Cycles measures how much instructions does the simulated CPU over time, so it may be easy to get a "reference" between CPU power and cycles... but it may be not a exact reference.

You could try to get an old benchmark, and try some values of cycles until you get a value near the target computer (i.e.: an equivalent to a 8086@4.77 MHz). Because the differences between emulated CPU (1 instruction per cycle) and real CPUs (every instruction is executed in different number of cycles), you won't get exactly the same speed but don't worry... 4.77 MHz was not a exact value when there were 8086, 8088, Nec V20 and Nec V30 processors in the market.

Keep in mind that cycles works as a hard limit of CPU power, so it doesn't alwasy work as expected. There were at least three methods of speed control in games:

- Fixed delays: It is not a throttle control... the game has some fixed delays to make it playable. Some games worked only as expected in 4.77 MHz, other games let you choose your CPU type and adjust delays (a 80286@6 Mhz had bigger delays than a 8086@4.77 Mhz) to get a constant speed between systems. It this context, a fixed value of cycles may will work as expected.

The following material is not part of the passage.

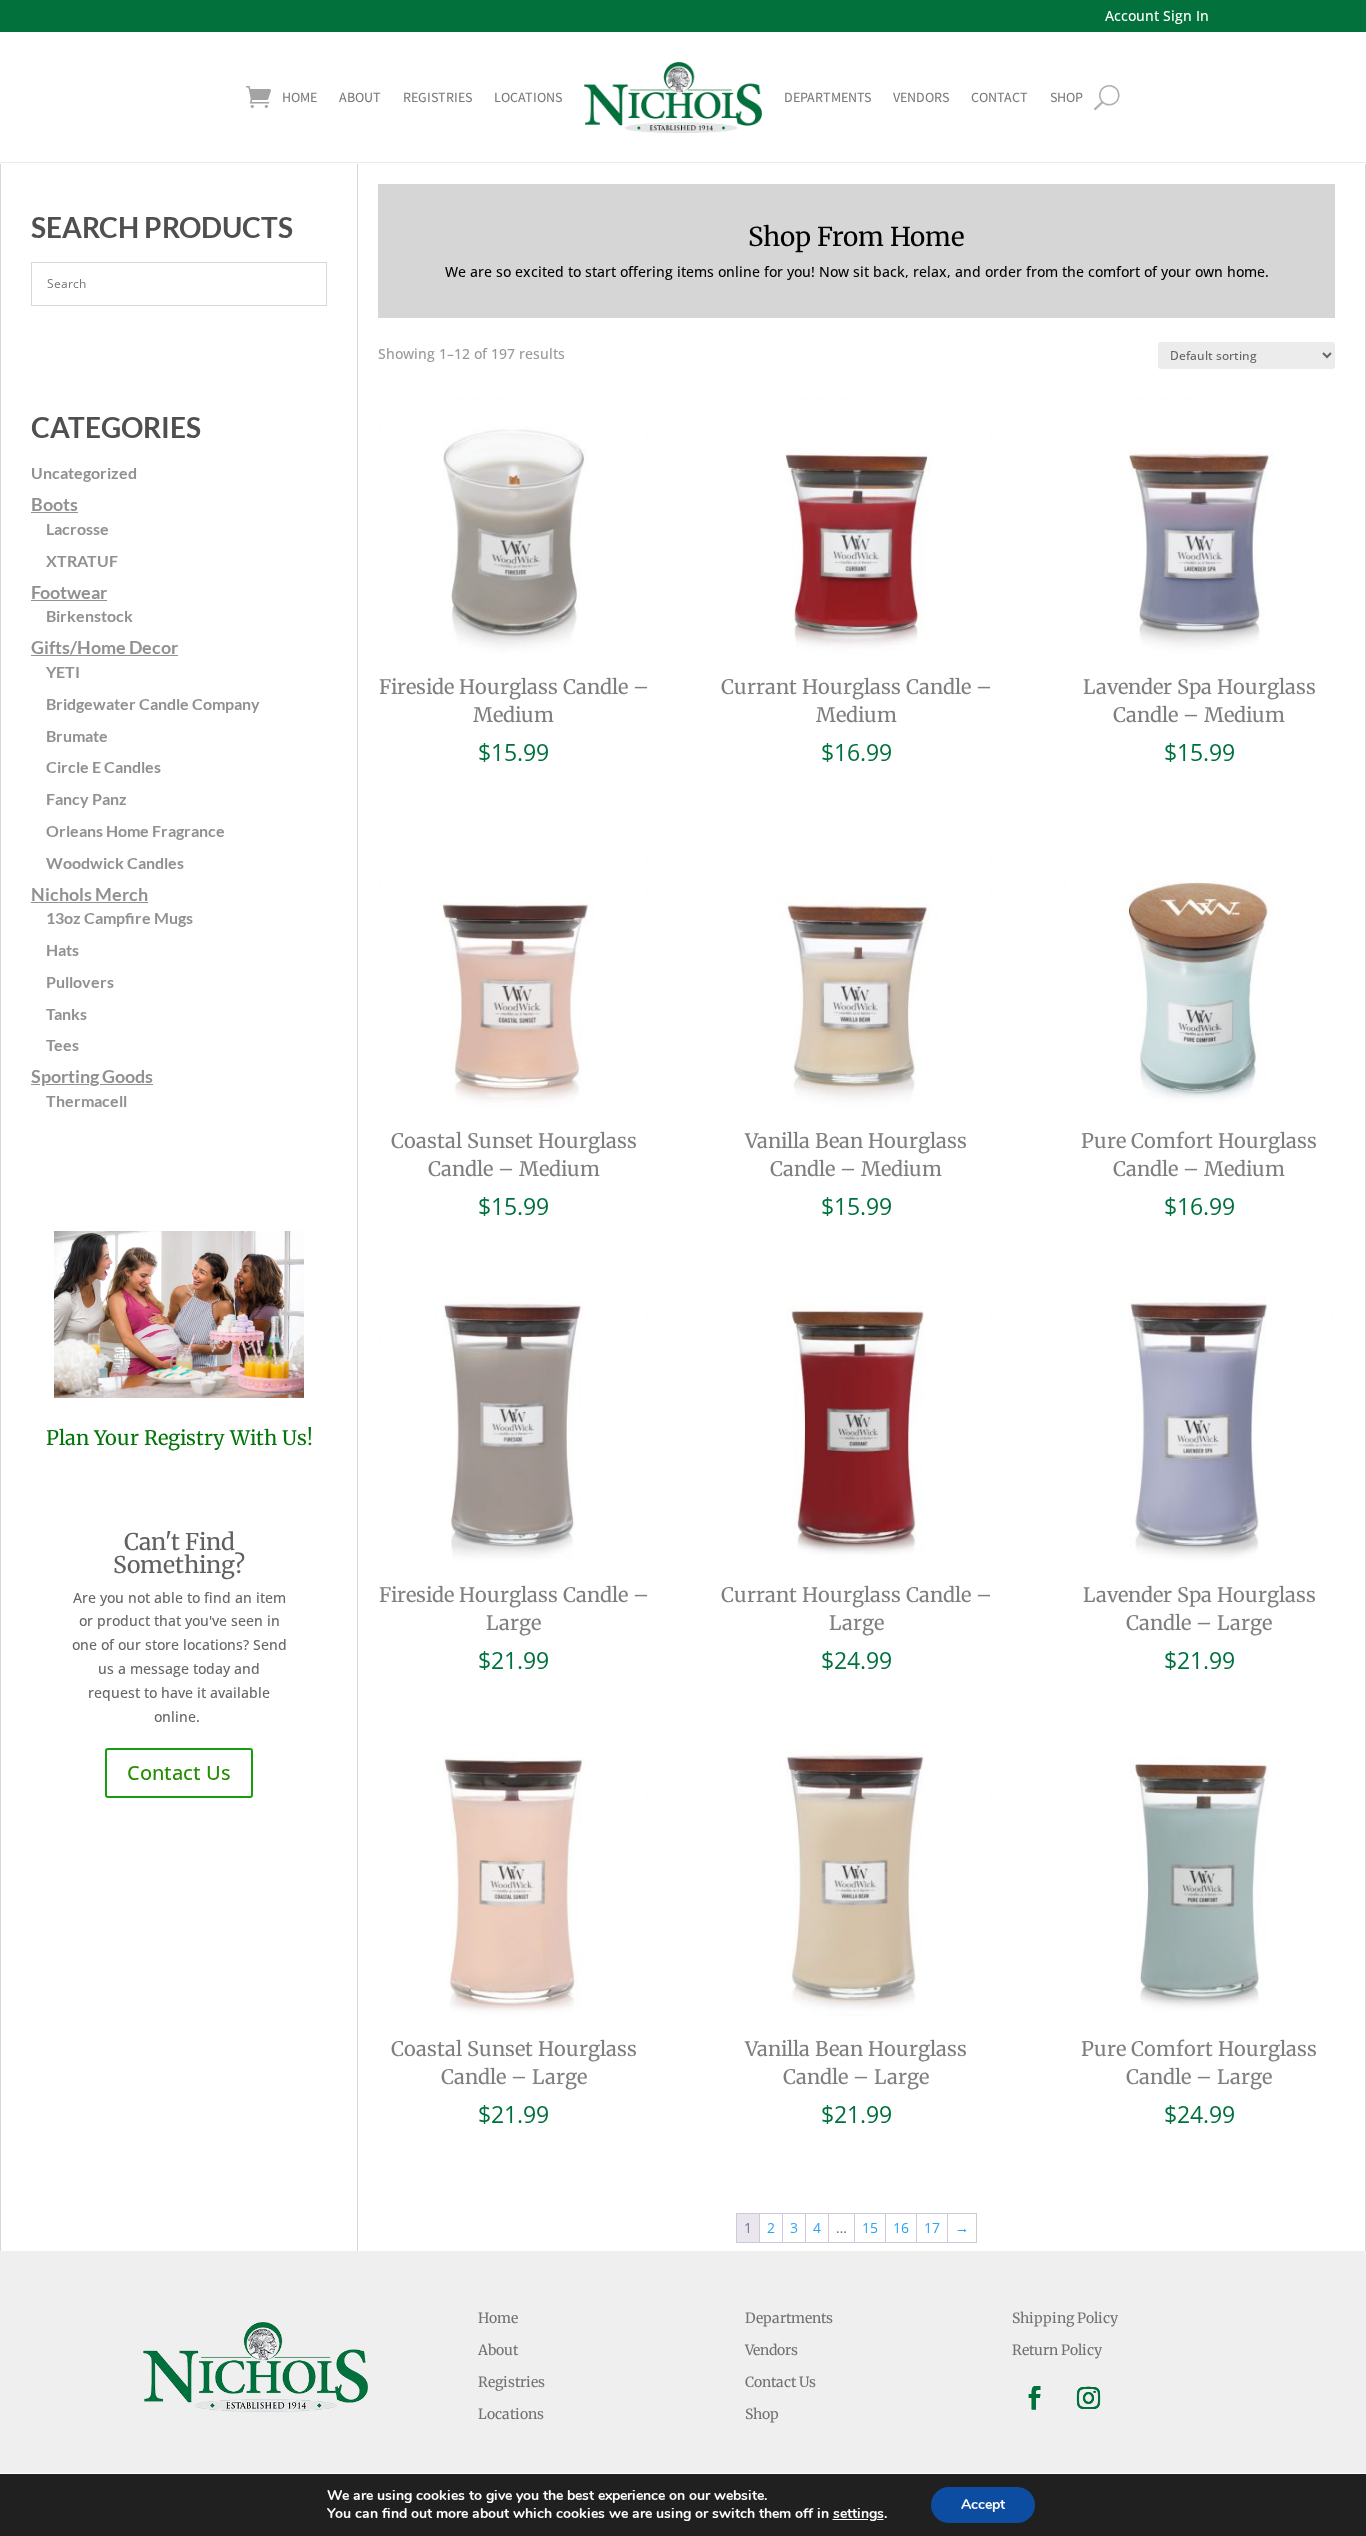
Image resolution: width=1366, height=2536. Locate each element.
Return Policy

- Benchmarking the CPU: Some other games benchmarked your CPU (first executed some instructions in a loop, timed it, and then get a fixed value for the delays). If the emulated CPU is too fast, the time of the benchmark will drop to zero and the game won't work. Lowering the cycles will make the game work again, but keep in mind that there won't be any differences between playing at 3000 or 4000 cycles (for example) because the game can throttle the speed (There are other methods of benchmarking the speed, that actully may work at full cycles).

- External timing: The game used some external events to synchronize the game. The most popular it vertical retrace... so you won't need to touch cycles (those events are not related to CPU, so raising/lowering cycles won't affect them).

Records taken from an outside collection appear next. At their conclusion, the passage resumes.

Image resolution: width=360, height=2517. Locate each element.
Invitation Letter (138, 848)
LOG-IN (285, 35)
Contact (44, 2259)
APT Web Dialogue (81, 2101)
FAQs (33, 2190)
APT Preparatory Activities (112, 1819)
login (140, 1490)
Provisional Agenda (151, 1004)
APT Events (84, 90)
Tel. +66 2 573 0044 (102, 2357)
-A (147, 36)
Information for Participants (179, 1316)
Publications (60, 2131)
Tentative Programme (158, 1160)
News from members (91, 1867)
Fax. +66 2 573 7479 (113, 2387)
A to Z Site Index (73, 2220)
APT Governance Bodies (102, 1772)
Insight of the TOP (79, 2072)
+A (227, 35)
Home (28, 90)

Synchronizing DOSBox with vertical retrace won't affect game speed, because the game may not be aware of vertical retrace. To get a fixed speed will need to get a cycle-perfect emulated CPU, but I doubt it would worth the effort. I don't know any game that relies on exact cycle emulation (in other systems, like ZX Spectrum and Amstrad CPC there are games that need exact cycles, but that's another story).